> [Prompt] Please count how many lines of the records below contain the string "perform", with case counting, and give only that number.

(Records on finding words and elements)
— Begin —
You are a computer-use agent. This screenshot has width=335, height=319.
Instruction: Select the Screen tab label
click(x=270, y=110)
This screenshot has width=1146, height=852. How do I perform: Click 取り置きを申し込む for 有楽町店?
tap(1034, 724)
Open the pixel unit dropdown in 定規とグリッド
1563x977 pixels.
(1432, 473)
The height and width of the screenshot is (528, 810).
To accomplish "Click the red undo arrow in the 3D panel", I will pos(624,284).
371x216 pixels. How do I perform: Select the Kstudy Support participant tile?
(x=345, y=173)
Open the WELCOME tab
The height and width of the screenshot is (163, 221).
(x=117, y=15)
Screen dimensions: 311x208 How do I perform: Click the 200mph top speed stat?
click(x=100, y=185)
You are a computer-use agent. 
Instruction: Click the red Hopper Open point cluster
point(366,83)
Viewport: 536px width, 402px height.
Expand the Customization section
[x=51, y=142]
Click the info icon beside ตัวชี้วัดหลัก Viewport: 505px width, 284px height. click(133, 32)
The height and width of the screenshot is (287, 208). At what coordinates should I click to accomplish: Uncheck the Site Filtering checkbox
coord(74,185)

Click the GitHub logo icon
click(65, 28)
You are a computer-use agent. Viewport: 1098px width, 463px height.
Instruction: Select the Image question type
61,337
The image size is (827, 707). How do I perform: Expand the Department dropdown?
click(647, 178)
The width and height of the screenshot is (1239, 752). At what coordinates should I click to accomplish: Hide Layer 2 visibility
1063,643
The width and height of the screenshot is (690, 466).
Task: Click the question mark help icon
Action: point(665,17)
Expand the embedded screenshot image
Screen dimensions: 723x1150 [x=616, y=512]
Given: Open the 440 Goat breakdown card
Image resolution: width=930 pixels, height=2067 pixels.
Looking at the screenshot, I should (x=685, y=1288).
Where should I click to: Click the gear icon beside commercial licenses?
— End —
> [Finished exercise] 4